EXCERPTED TEXT:

= Beginning of Section =

Importance Of Understanding Ball Flight Laws

Importance Of Understanding Ball Flight Laws

In order to play consistent golf, we must understand the concept of ball flight and the principles behind it. The flight of the golf ball is one of the best instructors in the world, yet few students properly understand what the ball is teaching them. If you learn to understand ball flight laws, your golf ball will become the ally in improving your game.These laws are fairly straight forward. Two factors effect a shot’s direction: Clubface angle and clubhead path. Three factors affect distance: The clubheads’ approach (Angle of attack), point of contact on the clubface (sweet spot), and the clubhead speed. Now let’s look at these in detail:CLUBFACE ANGLE: Where the clubface points at impact, indicates the direction in which the ball will curve during flight – hence where it will land. Clubface angle can also influence the shot’s starting direction in extreme cases. The lie angle of your golf club will also affect the clubface angle at impact if it is not fitted correctly.CLUBHEAD PATH: The path of the clubhead in conjunction with the clubface angle – influences the shot’s initial starting direction. The faster the clubhead is travelling, the more influence path has on the initial direction.

ANGLE OF APPROACH: This is the steepness of the clubhead path approaching impact. This can either be in an upward or downward direction. The greater the angle, the more backspin that is generated, creating additional lift. Additional backspin also counteracts sidespin on the shot.

POINT OF CONTACT: The ball will travel further and straighter when struck closer to the centre of the clubhead’s sweet spot.

CLUBHEAD SPEED: The faster the clubhead is travelling at impact, the further the ball will travel.

= End of Section =

ASSIGNMENT A:
Answer these questions about the ball flight text, each on its own line:
(i) Which two factors does the text say affect a shot's direction?
(ii) What does additional backspin counteract?
(iii) What happens to the ball's travel as clubhead speed at impact increases?
ASSIGNMENT B: Translate this sentence from the ball flight text into Spanish: "The ball will travel further and straighter when struck closer to the centre of the clubhead’s sweet spot."
ASSIGNMENT C: Duplicate everything in the ball flight text from "ANGLE OF APPROACH: This" down to "clubhead’s sweet spot.".

DATA SHOWN:

= Beginning of Section =

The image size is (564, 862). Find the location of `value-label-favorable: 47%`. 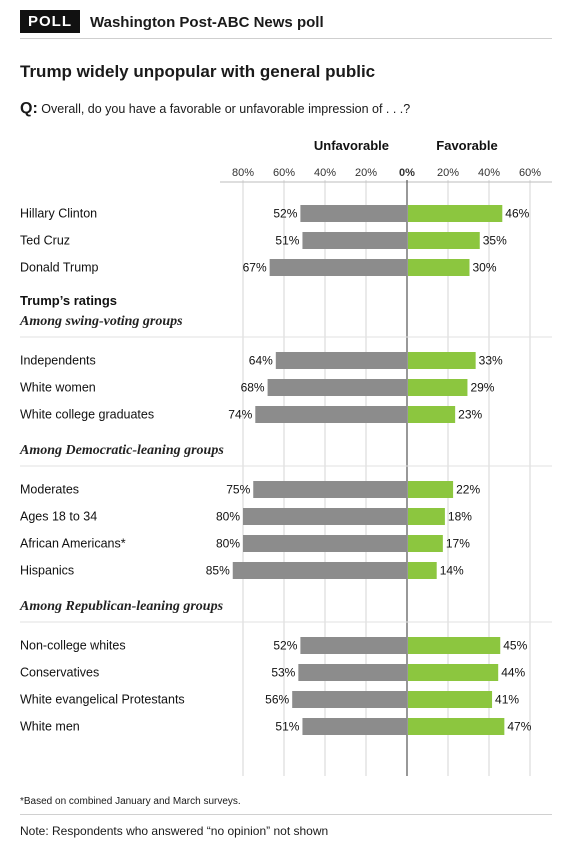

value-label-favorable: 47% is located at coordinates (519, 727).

= End of Section =
= Beginning of Section =

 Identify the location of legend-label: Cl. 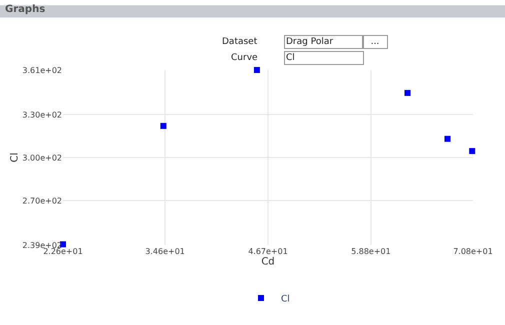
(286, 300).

= End of Section =
= Beginning of Section =

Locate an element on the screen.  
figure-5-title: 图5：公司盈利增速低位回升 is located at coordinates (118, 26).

= End of Section =

WRITTEN REPLY A:
(i) Clubface angle and clubhead path.
(ii) Sidespin on the shot.
(iii) The ball travels further.

WRITTEN REPLY B: La bola viajará más lejos y más recta cuando se golpee más cerca del centro del punto dulce de la cabeza del palo.

WRITTEN REPLY C:
ANGLE OF APPROACH: This is the steepness of the clubhead path approaching impact. This can either be in an upward or downward direction. The greater the angle, the more backspin that is generated, creating additional lift. Additional backspin also counteracts sidespin on the shot.

POINT OF CONTACT: The ball will travel further and straighter when struck closer to the centre of the clubhead’s sweet spot.